(COLOMBO, LANKAPUVATH) – Keshav Maharaj has said South Africa are confident of dominating Sri Lanka in the upcoming two-Test series which begins in Durban on 13 February.
Dimuth Karunaratne and Co. are in for a stern Test from a bowling line-up that is too strong on paper with names like Dale Steyn, Vernon Philander, Kagiso Rabada, and Duanne Olivier.
“Whichever team comes here we’re pretty much going to try and dominate them. Especially Sri Lanka, who were really dominant against us in Sri Lanka. Now they are in our conditions and hopefully we can put in a dominant display in the two Tests,” Keshav Maharaj said in the build-up to the first Test.
“Every series you play you want to be dominant and whitewash the opposition – for want of a better word. Playing here this should be our fortress. When people come here they should be on the back foot when they do take the field. But we’re taking nothing for granted, whoever our opponents are,” he added.
Although the series is billed as South Africa’s pace versus Sri Lanka’s batsmen, the left-arm spinner opined that the 22 yards at Kingsmead has changed over the years from the usual fast bowlers’ paradise to a pitch that slows down with time.
The visitors may well be happy to start the series on a pitch that is not really zippy, and can even take confidence from the fact that they beat South Africa the last time they played there.

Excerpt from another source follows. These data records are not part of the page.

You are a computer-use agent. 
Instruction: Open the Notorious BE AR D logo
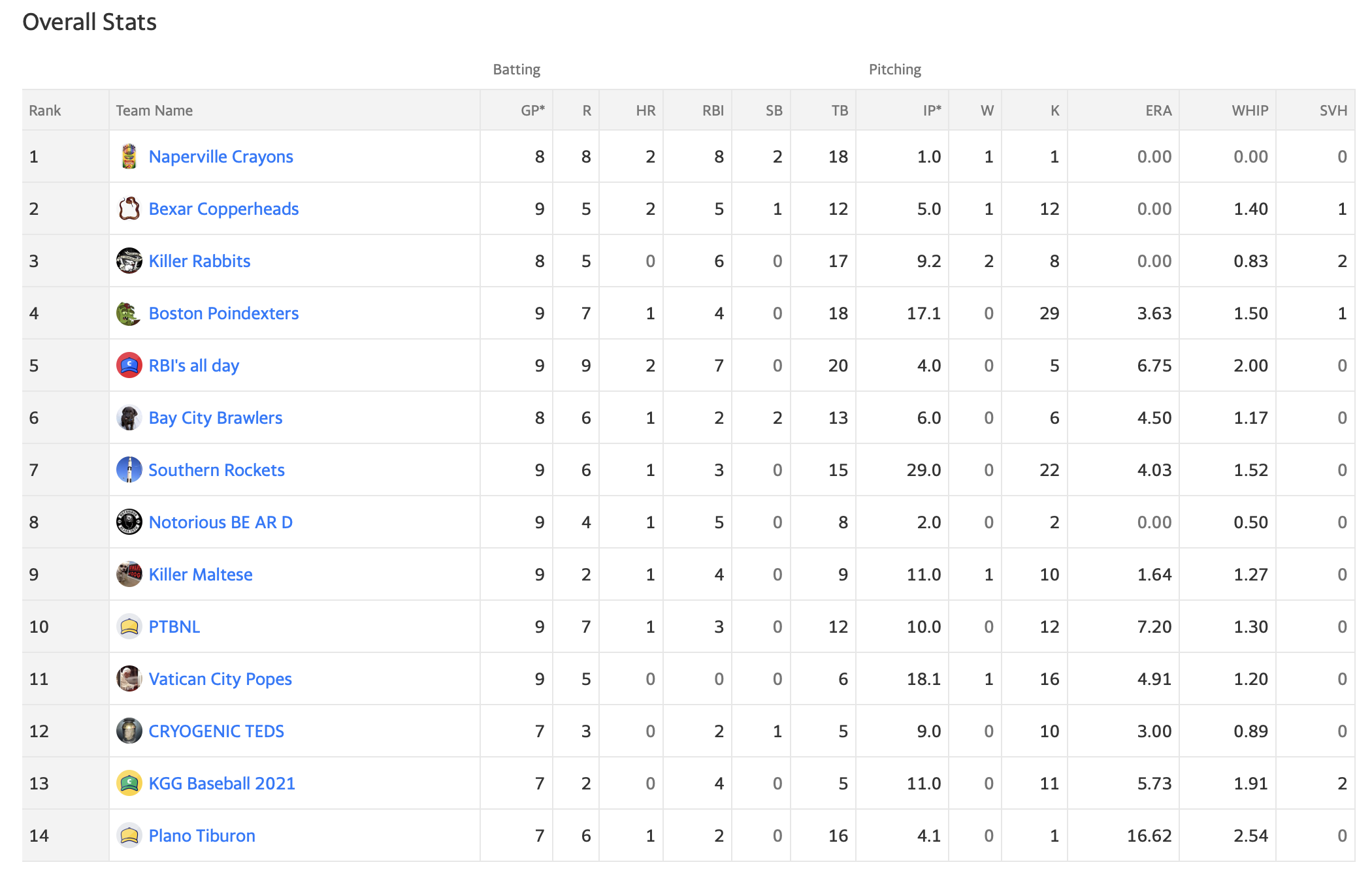[129, 522]
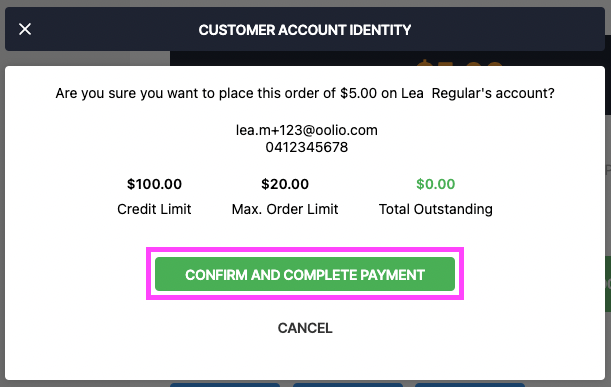Cancel the on-account order
611x387 pixels.
coord(305,328)
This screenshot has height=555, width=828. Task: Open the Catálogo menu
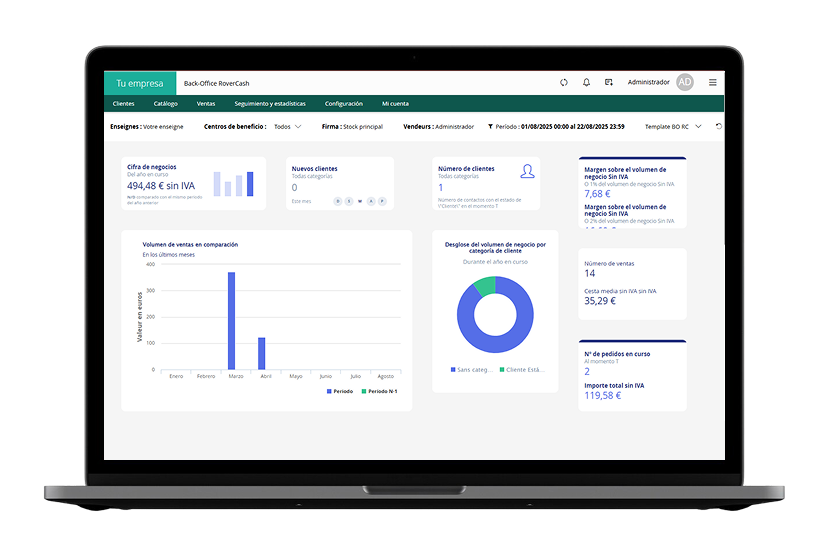tap(166, 104)
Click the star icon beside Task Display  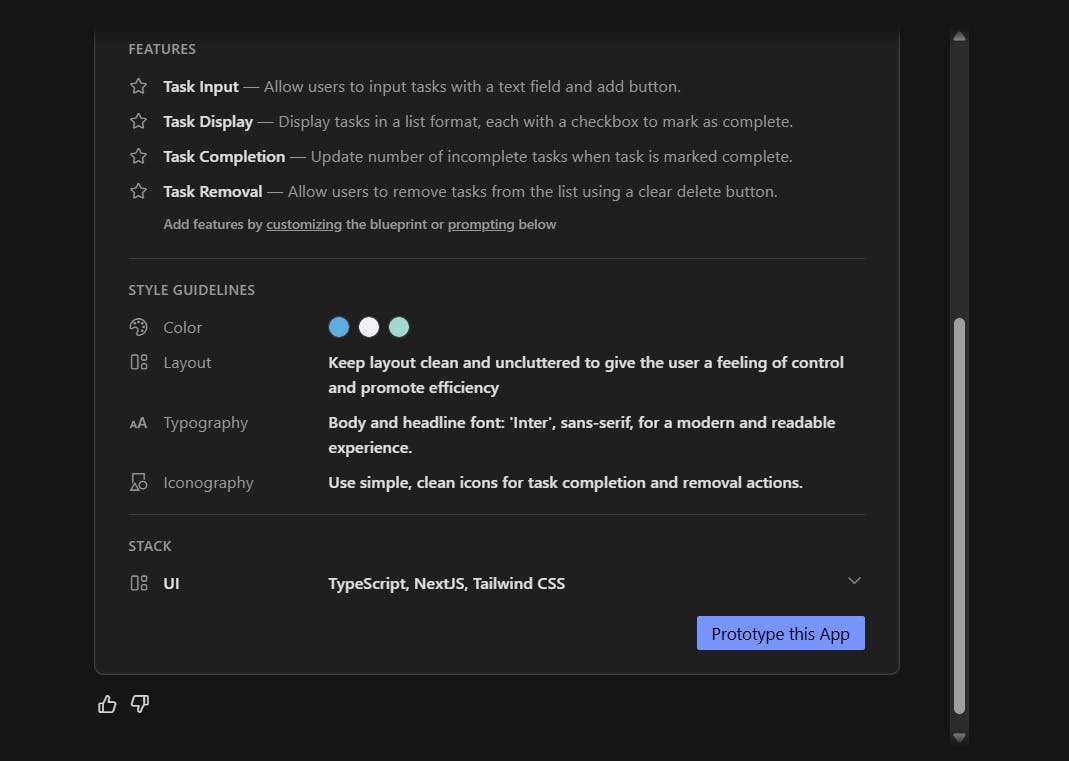[x=138, y=121]
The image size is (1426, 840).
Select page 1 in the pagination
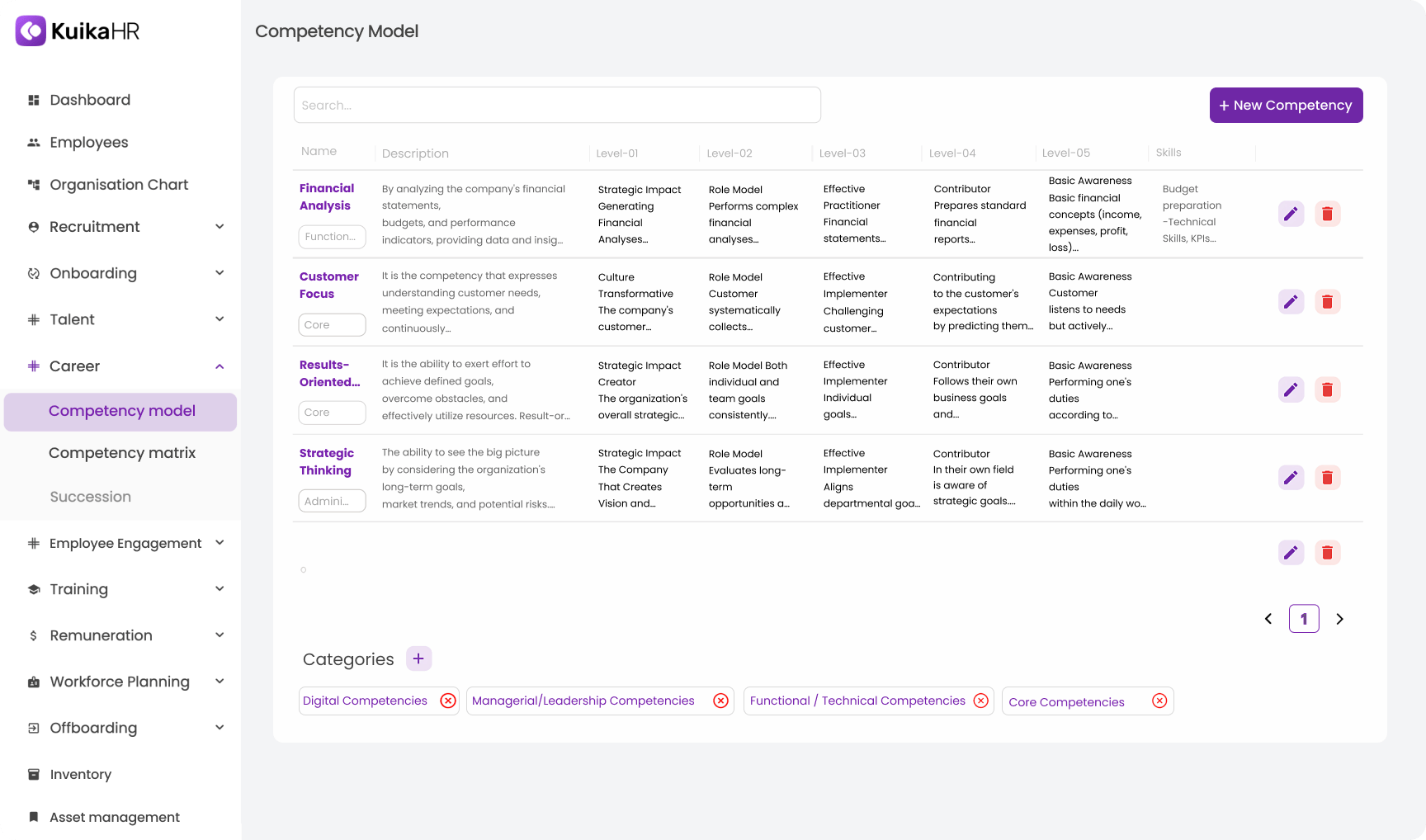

“At Kingsmead it’s not your swing and fast bowling wicket that we were used to 10 or 15-years-ago. The wicket will wear down and slow down significantly I would say. I think it’s just a patience game at Kingsmead now. It’s a little bit slower than expected. But with the sun about, it may make the wicket harden up and get a little bit quicker than what we’re used to as well,” he explained.
South Africa have lost as many as six out of eight Tests in Durban in the last 10-years, with their only win coming against India in 2013. However, with Faf du Plessis and Co. winning seven successive Test series at home, Maharaj sounded very positive about winning the first game.
“Things do change, and the mindset changes. This Test unit is a different team from what we were on previous occasions playing at Kingsmead. I am confident we can get over the line and change the mindset that’s from the public, and from the players.”